An active volcano as a calming constant in a world gone haywire. “Etna has seen everything, wars, famines, earthquakes. But he’s still there, loud and proud, spitting fire and lava over and over again. You feel like you’re living in the Stone Age,” says Kerr, enthusing about the brooding, dangerous presence that the volcano radiates.

During more violent eruptions, the airport in nearby Catania may be closed for a few hours. “Then Sky News reports, and friends from all over the world call me worried if everything is okay with me. I always joke and say, ‘I’m wading through the lava in my Gucci shoes right now.’” He laughs. The volcanic ash often strew as far as Taormina. “Then we have to sweep them up on the patio,” says Kerr, “but that’s not dirt, the ash is extremely rich in minerals, a kind of turbo fertilizer that makes everything in the area grow.”

That probably also applies to the music. The new song “Vision Thing” is a vibrant hymn to inspiration, to the people who have supported you in life in general and to Kerr’s father James in particular. He died in 2019. He also loved hiking and often visited his son in Sicily.

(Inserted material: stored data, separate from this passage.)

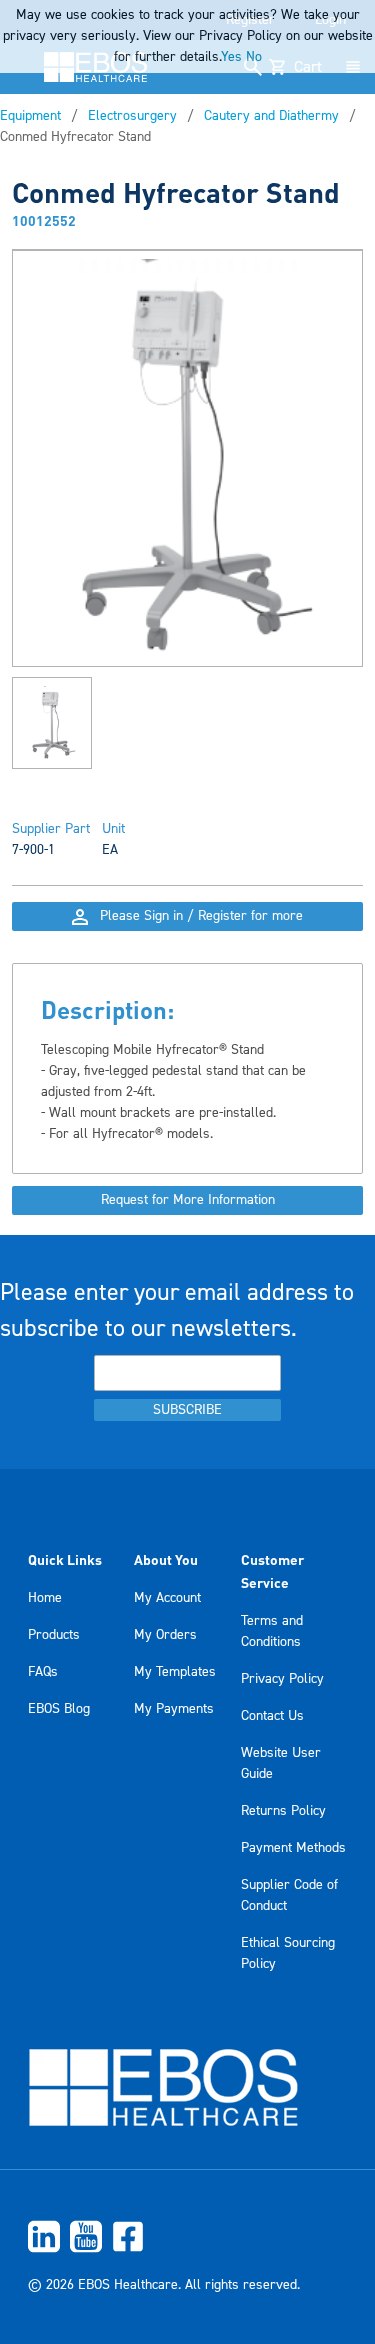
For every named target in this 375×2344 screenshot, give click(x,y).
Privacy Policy (282, 1679)
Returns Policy (283, 1811)
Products (54, 1635)
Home (45, 1598)
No (254, 57)
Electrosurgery (132, 116)
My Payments (174, 1709)
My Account (167, 1598)
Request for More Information (188, 1200)
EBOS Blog (59, 1709)
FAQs (43, 1672)
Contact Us (272, 1716)
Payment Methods (293, 1848)
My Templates (175, 1672)
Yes (231, 57)
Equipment (30, 116)
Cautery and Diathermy (271, 116)
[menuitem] (187, 2236)
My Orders (165, 1635)
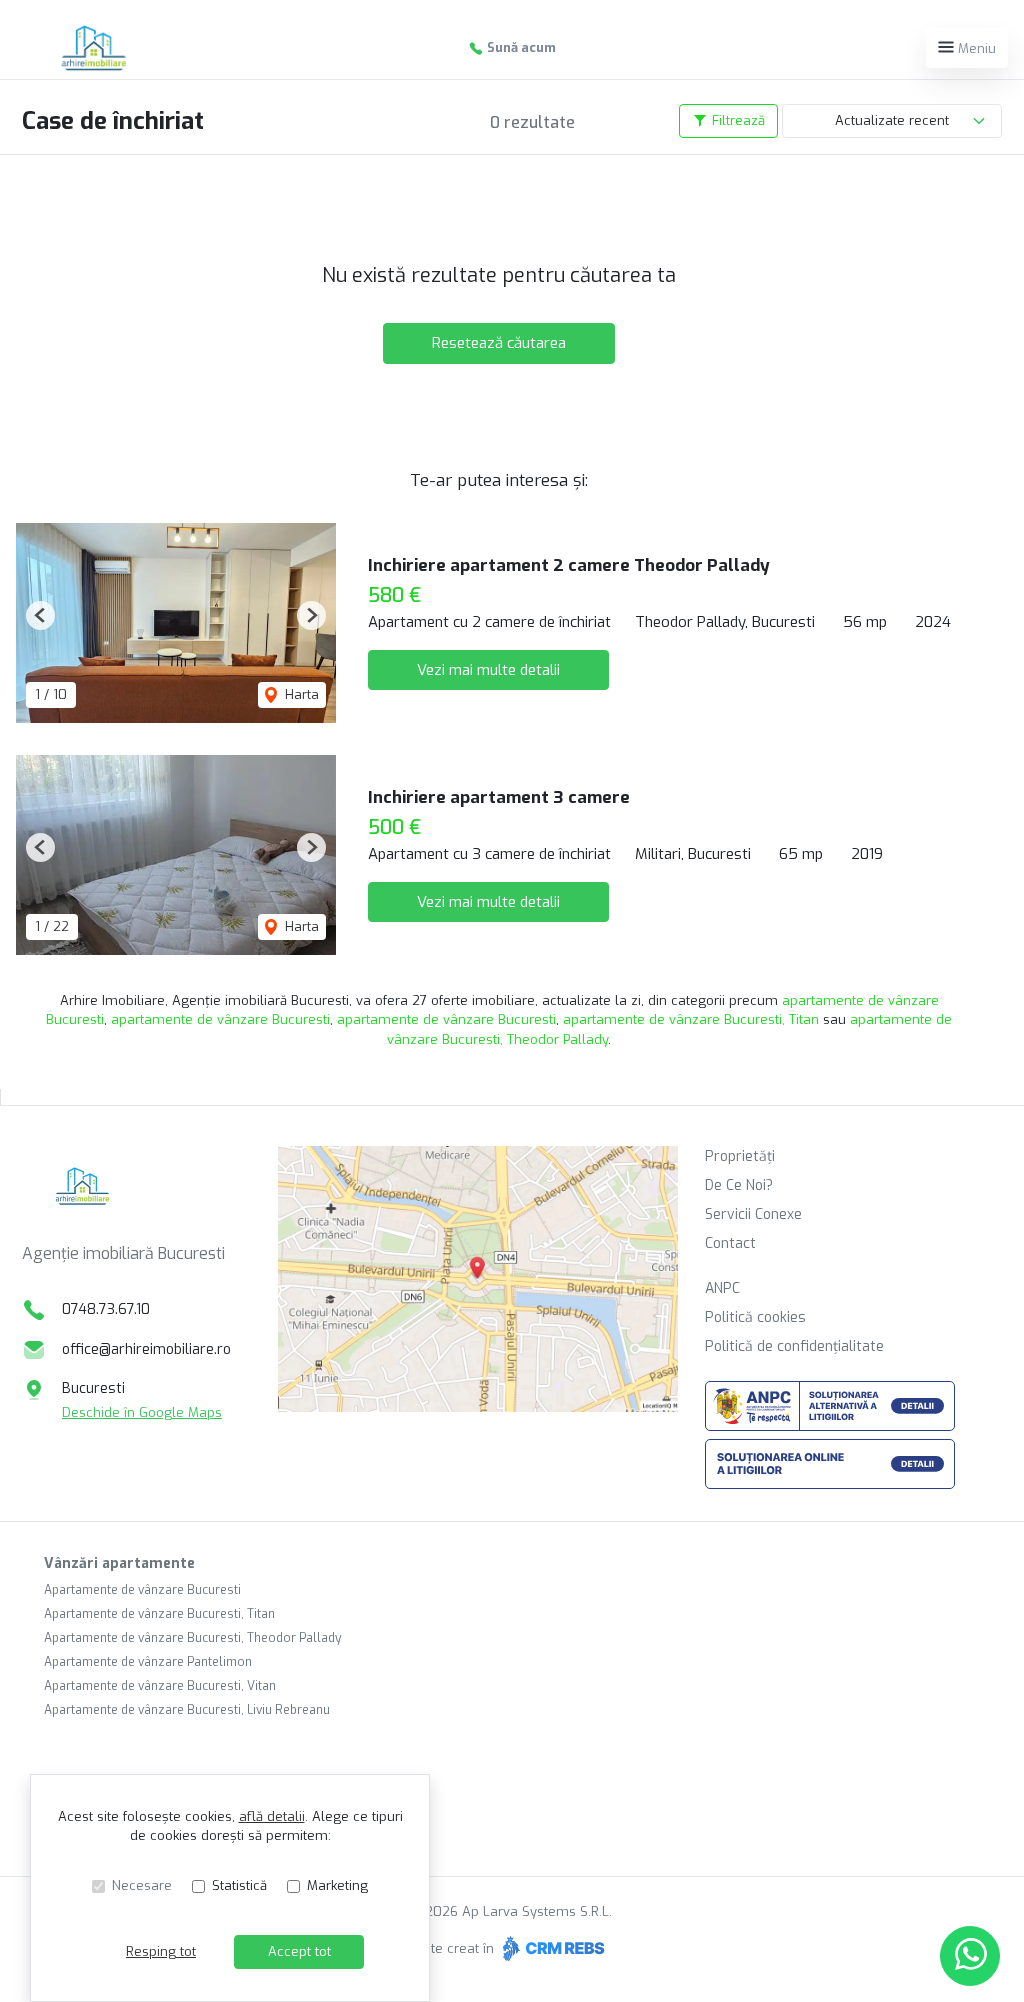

His father’s favorite place was the coast, in Giardini-Naxos, below Taormina. “We’d often sit there after our hikes with a sandwich in hand on one of the seawalls, our feet dangling over the water.” Kerr pauses for a moment. “My dad used to say to me, ‘Boy, isn’t this the most beautiful place in the world?'”

Arrival: There are non-stop flights to Catania from many German airports, from there continue by rental car to Taormina.

Accommodation: “Villa Schuler”, charming luxury in the old town, double rooms from 240 euros, hotelvillaschuler.com; “Hotel Rivage”, right on the beach, double rooms from 80 euros, hotelrivagetaormina.it; “Villa Angela”, Jim Kerr’s boutique hotel above the center, double rooms from 180 euros, hotelvillaangela.com

Jim Kerrs Wandertipps:

1. From the old town to the 884 meter high Monte Veneretta – with stops at the rock church Madonna della Rocca and in the mountain village of Castelmola. View of Naxos Bay and Mount Etna (7.5 km).

2. Eight-kilometer circular hiking trail to the 546-meter-high Monte Recavallo, starting in the mountain town of Forza d’Agrò through the rural hilly landscape (Francis Ford Coppola shot scenes from his mafia trilogy “The Godfather” here).

3. Etna hikes – without a guide only allowed up to around 2500 meters; Tours higher up with a guide are permitted, you take the cable car (30 euros), from the mountain station you go by bus up to the tour at 3000 meters (68 euros including guide fee, funiviaetna.com).

More information: visitsicily.info/en/; enit.de (Italian Tourist Board)

Participation in the trip was supported by BMG Rights Management. You can find our standards of transparency and journalistic independence at axelspringer.com/de/Werte/downloads.

Hiking has been experiencing a real boom for a number of years, including among younger people. But hiking can also be dangerous, especially if you want to climb the mountains with the wrong shoes. The right preparation is everything here, too.